Und wenn ihn speziell das Geräusch der Tür stresst, dann genau das üben. Ihm was zum Kauen geben oder Trockenfutter das er gerne mag in der Wohnung verteilen, oder einen gefrorenen Kong mit was Leckerem drin. Runtergehen und immer wieder die Tür auf und zu machen.
Am besten eine Kamera besorgen über die ihr mit ihm sprechen könnt. Wenn er dann bei dem Geräusch den Kopf hebt und guckt, kurz durch die Kamera beruhigen und inneren sehr leichten und fröhlichen Tonfall „alles ok“ sagen (oder was ihr sonst zu ihm sagt).Ich habe das mit meinem so gemacht, dass ich mich in ein Café in der Nähe gesetzt habe und ihn beobachtet habe. Wenn er aufgeschaut hat habe ich ihn kurz beruhigt durch die Kamera und er hat dann weiter geschlafen. Das hat bei ihm gut funktioniert.
Aber der Knackpunkt war tatsächlich das Stalken in der Wohnung. Er hatte keine Angst alleine, aber er wollte halt nichts verpassen und fand es doof mich nicht mehr stalken zu können.
Was auch geholfen hat, war einen Tosch mit rutschfester Matte ans Fenster zu stellen. So hat er was zu tun während wir weg sind, er sitzt da gerne und beobachtet die Straße. Ich glaube vorher war ihm auch einfach manchmal langweilig alleine zu Hause.
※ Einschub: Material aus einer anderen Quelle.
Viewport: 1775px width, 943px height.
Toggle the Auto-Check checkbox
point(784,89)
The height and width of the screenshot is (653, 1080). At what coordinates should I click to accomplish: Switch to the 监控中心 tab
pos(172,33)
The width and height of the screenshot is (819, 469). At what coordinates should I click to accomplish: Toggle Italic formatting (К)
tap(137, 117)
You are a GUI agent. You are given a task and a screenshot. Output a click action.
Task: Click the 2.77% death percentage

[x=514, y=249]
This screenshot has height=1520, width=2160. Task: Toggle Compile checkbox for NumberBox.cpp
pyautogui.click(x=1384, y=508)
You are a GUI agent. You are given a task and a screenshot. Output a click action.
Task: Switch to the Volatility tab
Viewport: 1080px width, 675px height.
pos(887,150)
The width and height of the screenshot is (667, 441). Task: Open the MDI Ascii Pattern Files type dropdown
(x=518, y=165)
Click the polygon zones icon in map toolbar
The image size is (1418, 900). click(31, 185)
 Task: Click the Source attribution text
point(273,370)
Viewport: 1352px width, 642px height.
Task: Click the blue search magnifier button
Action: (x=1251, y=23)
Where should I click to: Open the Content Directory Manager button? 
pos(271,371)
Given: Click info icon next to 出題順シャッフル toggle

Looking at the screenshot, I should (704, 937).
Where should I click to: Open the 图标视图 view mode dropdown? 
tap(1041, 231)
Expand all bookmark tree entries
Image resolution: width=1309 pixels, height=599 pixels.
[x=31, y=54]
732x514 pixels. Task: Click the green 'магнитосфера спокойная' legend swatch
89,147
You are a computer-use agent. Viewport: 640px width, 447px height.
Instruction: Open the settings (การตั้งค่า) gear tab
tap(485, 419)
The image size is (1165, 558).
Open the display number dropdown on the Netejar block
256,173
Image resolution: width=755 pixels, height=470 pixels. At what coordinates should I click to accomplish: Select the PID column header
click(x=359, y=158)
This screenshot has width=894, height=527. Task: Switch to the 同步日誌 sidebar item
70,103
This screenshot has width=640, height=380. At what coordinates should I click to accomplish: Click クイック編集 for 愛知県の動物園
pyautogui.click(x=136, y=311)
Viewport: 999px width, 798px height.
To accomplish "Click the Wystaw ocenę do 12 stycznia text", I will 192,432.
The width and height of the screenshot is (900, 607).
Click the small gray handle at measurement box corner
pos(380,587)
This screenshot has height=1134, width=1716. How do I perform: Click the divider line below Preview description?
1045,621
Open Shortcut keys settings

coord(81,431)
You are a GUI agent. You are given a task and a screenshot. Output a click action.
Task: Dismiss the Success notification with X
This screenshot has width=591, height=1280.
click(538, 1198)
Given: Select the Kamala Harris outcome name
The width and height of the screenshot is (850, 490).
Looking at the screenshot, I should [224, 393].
Von dem sekundenweiaen Aufbauen halte ich nicht so viel, habe immer das Gefühl das trainiert dem Hund nur an, dass man sofort wieder da ist und dass es irgendwie ganz was Aufregendes ist, wenn der Mensch geht. Mag für manche auch funktionieren, aber auch bei den Gassihunden hat es bisher immer besser geklappt, wenn da eine gewisse Selbstverständlichkeit dabei war. Auch zB das Fahrrad fahren. Draufsetzen und los war bisher immer gut. Meiner ist dann die ersten Meter viel hoch gehüpft und hat dann sehr schnell verstanden, dass man am Rad läuft und nicht boingt. Hat auch bei diversen Gassihunden schon so geklappt.
Wir versuchen das "stalken" zu unterbinden. Ihn auch auf seine Decke zu schicken, wenn wir z.B. auf die Toilette gehen. Aber hier müssten wir wahrscheinlich noch konsequenter sein. Wir versuchen ihm schon so wenig Beachtung wie möglich zuhause geben. Gehen nicht mal mehr zum gemeinsamen schmusen auf´s Sofa, da wir Angst haben, es das alleine bleiben beeinträchtigen

Wir haben schon vieles probiert, auch mit Futter. Sobald das leer ist, beginnt der Stress.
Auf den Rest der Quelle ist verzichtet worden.